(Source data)
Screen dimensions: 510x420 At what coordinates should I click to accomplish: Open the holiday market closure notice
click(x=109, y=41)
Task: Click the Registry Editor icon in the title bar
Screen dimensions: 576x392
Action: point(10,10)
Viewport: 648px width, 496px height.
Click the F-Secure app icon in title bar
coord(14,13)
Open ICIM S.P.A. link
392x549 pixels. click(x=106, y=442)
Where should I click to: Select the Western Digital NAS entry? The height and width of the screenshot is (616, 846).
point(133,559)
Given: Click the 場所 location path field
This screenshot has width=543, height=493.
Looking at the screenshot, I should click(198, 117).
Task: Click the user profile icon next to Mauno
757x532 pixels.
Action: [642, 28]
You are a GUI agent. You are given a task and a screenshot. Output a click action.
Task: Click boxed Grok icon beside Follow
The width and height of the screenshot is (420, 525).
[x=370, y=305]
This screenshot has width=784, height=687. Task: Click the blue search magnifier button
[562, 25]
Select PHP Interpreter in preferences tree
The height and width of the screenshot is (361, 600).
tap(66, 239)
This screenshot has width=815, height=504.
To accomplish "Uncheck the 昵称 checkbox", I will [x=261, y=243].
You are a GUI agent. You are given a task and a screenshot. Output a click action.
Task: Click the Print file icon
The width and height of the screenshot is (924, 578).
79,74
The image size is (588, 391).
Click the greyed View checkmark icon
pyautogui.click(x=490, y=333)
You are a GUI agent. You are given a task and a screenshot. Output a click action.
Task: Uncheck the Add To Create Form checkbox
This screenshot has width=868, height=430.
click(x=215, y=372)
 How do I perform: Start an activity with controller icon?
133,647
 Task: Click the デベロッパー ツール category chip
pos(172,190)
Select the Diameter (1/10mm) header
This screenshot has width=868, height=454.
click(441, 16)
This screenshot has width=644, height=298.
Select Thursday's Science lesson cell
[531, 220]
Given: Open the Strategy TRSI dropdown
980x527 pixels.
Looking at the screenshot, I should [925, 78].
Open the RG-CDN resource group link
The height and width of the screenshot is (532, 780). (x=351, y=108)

■ Task instructions
What's needed is a word-for-word copy of the lines from the one holding "Select Thursday's Science lesson cell" through the final line of the data.

■ Output of the exercise
Select Thursday's Science lesson cell
[531, 220]
Given: Open the Strategy TRSI dropdown
980x527 pixels.
Looking at the screenshot, I should [925, 78].
Open the RG-CDN resource group link
The height and width of the screenshot is (532, 780). (x=351, y=108)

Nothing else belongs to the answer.